From the howled opening lyrics to ‘The Call’ it’s very clear that Xiu Xiu’s latest project is a giant step away from last year’s Plays The Music Of Twin Peaks. Forget takes the project back into original songwriting, yet keeps the haunting atmosphere that they created on their last record.

From the leads singles ‘Wondering’, ‘Get Up’ and ‘Jenny GoGo’, it seemed that Xiu Xiu had gone down the route of synth-pop, whilst still retaining their edge, and pulling from the Arcade Fire Reflektor vibe. And these do have very accessible instrumentals, Jamie Stewart’s whispered tenor working nicely with the fuzzed out and modified synthesisers and drum machines. ‘Get Up’ is a particular highlight; perhaps the most upbeat and redeeming track on the record, with a simplistic yet infection guitar lead.

But for the most part, Forget moves away from the more accessible numbers into unashamedly experimental territory. ‘At Last, At Last’ brings in these autotuned, fuzzy vocals that float in the background creating a surreal horror-scape over abrasive and heavy synths. It’s a similar story on the title track, which once again utilises vocals to not only sing the lyrics, but become integral to the music itself. The song brings in these pulsating and driving keys that occasionally throw in some accessible breaks.

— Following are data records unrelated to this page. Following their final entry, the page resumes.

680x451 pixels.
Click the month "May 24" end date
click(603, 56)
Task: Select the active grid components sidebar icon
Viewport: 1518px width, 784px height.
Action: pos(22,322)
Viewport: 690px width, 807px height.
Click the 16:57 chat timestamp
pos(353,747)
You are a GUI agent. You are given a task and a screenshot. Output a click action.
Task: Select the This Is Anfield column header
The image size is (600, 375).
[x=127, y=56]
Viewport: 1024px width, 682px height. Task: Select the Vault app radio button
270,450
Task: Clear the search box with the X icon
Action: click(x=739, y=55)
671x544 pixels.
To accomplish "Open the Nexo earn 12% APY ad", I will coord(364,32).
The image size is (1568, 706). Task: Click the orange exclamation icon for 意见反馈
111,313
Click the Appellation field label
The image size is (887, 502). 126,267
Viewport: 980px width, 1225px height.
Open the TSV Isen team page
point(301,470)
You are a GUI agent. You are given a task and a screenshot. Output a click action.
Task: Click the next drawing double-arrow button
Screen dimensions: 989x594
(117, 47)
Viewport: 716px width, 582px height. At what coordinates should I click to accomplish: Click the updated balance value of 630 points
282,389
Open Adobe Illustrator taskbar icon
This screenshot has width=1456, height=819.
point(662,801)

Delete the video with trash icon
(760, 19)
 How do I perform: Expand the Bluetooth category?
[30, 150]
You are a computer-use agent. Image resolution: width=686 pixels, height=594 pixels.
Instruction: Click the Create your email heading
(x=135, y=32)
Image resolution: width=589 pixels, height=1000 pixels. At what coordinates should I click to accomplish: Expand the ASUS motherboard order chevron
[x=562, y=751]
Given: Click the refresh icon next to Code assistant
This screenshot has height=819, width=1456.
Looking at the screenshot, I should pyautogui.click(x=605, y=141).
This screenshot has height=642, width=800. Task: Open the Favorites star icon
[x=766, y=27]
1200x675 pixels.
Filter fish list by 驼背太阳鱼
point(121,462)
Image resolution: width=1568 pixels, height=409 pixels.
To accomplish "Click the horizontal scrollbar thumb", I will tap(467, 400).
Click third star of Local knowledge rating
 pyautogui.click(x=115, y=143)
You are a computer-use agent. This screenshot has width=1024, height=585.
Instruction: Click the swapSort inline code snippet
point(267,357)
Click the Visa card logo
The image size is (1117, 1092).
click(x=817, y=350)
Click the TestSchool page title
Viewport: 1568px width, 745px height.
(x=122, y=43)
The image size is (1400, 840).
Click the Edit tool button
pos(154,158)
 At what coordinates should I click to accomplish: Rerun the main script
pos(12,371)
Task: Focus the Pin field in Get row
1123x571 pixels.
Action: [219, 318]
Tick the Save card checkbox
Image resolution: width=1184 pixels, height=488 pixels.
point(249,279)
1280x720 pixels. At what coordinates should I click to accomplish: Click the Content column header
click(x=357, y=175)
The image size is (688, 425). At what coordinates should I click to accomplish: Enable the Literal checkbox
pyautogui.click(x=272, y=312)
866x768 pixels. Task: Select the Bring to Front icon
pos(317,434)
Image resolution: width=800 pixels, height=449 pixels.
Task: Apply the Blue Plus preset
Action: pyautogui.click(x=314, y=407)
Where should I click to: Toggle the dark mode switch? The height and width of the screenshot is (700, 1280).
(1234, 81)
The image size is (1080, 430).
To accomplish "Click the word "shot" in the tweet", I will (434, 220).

On the other hand we have some slower, tenderer cuts that don’t hold back on Xiu Xiu’s trademark sound. ‘Hay Choco Bananas’ is a blissful number; it’s electric bass line driving the layers of vocals and white noise over the top. Things get more stripped back on ‘Petite’ which simply consists of guitar chords, strings and Stewart’s vocals which go together perfectly. When we get to the final track ‘Faith, Torn Apart’, we’re met with this dull, crackling drone and Stewart’s quivering vocals, like a man stripped of everything. In the final minutes of the song are occupied by distorted, jangling drones, and a lone spoken word track which seems to be talking about appearance.

Perhaps the only disappointing moments on this album come in the first two tracks. While ‘The Call’ is a pulsating opener, but the rapped verses feel out of place and clash with Stewart warbled performance. The song ‘Queen Of Losers’, despite having a pounding rhythm section and explosive electronics, somehow comes across as perhaps the least exciting of the songs on the track listing, a real shame.

On the whole though, Forget is a decent record, showing that Xiu Xiu’s talent for creating haunting songs hasn’t faded, even after 13 albums. Forget has some standout moments on it that are uniquely Xiu Xiu; awe-inspiring, sassy, catchy and haunting all at once. However there are points that don’t quite work, as a result making Forget, not quite a classic, but a damn good album nonetheless.